The distance used to construct the phylogeny in our strategy is a measure of the conservation of gene relationships between two organisms, which is completely different from the gene content method that is based on the conservation of shared genes (Figure S1, Table S5). The main contribution of the distance is the relationships of gene in the genome context. If the genes were independent of others, our method will give similar result as the gene content methods. However, the relationships between genes should be considered for the actual organisms [40] and be used for phylogenetical analysis.

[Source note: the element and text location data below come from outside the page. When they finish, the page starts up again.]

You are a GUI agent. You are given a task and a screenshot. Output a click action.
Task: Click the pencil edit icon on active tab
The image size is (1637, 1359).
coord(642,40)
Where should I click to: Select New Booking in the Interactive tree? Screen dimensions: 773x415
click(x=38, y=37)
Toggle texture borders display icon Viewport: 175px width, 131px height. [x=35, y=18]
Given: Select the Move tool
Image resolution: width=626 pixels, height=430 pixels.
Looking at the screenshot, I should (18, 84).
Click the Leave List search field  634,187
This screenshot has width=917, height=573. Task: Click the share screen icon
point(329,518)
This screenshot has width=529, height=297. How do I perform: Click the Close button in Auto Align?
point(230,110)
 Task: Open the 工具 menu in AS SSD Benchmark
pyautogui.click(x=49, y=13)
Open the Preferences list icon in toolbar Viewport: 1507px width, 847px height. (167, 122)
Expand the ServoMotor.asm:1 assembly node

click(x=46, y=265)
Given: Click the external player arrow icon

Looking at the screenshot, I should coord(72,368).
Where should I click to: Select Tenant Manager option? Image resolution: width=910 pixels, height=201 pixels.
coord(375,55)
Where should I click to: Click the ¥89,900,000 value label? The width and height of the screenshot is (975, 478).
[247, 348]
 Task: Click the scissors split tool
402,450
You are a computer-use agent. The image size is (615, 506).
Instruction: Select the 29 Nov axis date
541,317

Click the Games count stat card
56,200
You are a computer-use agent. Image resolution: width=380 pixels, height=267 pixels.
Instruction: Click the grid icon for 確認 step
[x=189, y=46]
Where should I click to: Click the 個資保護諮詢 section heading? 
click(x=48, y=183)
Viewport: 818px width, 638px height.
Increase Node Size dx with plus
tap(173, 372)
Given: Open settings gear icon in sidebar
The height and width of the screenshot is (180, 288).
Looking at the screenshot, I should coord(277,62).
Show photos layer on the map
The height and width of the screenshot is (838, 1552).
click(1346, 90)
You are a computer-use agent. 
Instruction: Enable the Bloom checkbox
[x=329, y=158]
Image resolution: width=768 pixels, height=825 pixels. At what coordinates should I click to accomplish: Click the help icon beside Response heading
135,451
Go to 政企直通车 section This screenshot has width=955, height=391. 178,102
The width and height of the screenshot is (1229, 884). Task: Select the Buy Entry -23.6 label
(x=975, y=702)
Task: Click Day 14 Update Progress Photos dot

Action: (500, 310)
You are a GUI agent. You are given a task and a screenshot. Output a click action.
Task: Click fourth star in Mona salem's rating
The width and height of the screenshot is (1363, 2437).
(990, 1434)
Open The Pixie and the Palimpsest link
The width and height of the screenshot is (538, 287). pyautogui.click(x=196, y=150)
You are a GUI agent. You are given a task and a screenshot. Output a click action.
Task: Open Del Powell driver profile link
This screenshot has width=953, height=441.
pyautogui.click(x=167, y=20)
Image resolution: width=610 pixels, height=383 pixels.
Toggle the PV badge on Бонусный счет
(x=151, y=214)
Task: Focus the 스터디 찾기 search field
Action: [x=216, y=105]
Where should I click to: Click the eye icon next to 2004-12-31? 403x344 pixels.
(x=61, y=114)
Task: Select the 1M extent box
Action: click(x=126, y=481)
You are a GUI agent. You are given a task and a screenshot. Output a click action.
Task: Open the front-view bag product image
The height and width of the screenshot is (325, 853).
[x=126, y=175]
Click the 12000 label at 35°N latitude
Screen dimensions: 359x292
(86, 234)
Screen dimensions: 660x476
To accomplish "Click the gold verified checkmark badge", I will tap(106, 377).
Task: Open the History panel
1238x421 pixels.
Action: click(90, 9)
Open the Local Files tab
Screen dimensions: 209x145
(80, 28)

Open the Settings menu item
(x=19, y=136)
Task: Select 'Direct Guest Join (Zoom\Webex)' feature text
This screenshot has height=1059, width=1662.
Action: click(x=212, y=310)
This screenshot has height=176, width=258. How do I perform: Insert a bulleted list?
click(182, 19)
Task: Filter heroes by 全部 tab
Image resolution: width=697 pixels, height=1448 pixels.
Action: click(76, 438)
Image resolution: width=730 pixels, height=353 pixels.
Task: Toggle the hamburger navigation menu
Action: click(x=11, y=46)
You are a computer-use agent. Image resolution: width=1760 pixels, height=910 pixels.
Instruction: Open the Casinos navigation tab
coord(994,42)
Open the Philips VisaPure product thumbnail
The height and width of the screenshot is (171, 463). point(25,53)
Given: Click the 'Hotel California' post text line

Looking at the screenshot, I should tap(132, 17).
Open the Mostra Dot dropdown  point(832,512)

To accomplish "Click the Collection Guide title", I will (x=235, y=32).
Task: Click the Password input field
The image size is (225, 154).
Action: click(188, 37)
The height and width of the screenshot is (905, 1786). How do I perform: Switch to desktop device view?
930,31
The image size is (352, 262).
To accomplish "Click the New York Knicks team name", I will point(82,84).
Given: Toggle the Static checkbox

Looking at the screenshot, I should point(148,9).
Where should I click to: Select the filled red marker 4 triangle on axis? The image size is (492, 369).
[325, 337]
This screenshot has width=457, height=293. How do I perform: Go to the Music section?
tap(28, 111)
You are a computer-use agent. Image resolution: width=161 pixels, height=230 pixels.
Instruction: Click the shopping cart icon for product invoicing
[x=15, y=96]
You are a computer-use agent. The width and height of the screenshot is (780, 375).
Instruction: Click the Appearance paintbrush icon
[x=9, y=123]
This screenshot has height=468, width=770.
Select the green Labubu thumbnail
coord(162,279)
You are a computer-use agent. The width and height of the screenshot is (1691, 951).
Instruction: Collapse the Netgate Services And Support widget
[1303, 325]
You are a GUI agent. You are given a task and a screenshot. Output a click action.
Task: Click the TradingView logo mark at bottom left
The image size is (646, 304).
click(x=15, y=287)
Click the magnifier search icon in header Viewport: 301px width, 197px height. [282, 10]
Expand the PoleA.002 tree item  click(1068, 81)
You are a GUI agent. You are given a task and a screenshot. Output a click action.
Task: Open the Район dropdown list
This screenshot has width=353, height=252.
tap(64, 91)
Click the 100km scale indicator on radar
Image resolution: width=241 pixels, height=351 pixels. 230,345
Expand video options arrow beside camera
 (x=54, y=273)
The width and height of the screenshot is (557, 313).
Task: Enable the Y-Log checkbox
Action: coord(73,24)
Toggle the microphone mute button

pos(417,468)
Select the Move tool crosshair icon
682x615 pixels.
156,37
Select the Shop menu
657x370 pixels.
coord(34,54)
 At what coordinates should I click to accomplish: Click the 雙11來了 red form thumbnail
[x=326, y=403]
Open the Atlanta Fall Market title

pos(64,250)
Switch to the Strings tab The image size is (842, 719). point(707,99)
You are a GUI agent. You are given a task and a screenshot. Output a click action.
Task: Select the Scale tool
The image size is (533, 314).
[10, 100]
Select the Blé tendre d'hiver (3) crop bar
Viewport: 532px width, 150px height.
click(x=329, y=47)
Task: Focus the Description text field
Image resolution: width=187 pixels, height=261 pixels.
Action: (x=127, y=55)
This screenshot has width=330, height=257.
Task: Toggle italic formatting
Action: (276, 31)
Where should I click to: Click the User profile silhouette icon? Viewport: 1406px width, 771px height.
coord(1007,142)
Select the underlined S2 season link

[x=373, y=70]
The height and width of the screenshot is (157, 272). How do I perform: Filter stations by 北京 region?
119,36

To better understand the influence of accuracy and number of edges in the networks on the resolution of phylogenetic tree and to explore the trends when more data are available, we conducted simulation analyses on the consensus tree in Figure 2 (see Material and Methods). The level of statistical support, which was expressed as the mean value of robustness proportion for internal nodes observed in the template tree, was plotted as a function of the factors to be simulated (Figure 3). With a step of 10% to randomize the network, we performed an edge randomize simulation to study the effect of the randomized edges in the gene network, showing a significant negative correlation between the statistical support and randomizing degree of the network (p<0.0001; r = −0.9790; Figure 3A). As shown in Figure 3A, the statistical support drops down slowly when the randomizing degree is less than 40%, indicating the error-tolerance of our approach. It decreases rapidly with increasing randomizing degree greater than 40%, suggesting that a mass of error edges in the gene networks can produce an unstable phylogenetic tree. To simulate the effect of increasing the number of edges, we conducted an edge recall simulation with a step size of 10% to recall the entire gene network. As seen in Figure 3B, the statistical support correlates positively with the proportion of the recalled edges in the whole gene network (p<0.01; r = 0.8458; Figure 3B). Similarly, a critical point of 40% is found in Figure 3B. When the proportion of recalled edges is greater than this value, the statistical support rises slowly, which hints that phylogenetic signals in more than 40% of the ideal gene relationship data are sufficient to generate a highly resolved phylogenetic tree (RP>80%). The results of these simulations suggest that adding more edges with high accuracy in the gene network will greatly increase the resolution of the phylogenetic tree.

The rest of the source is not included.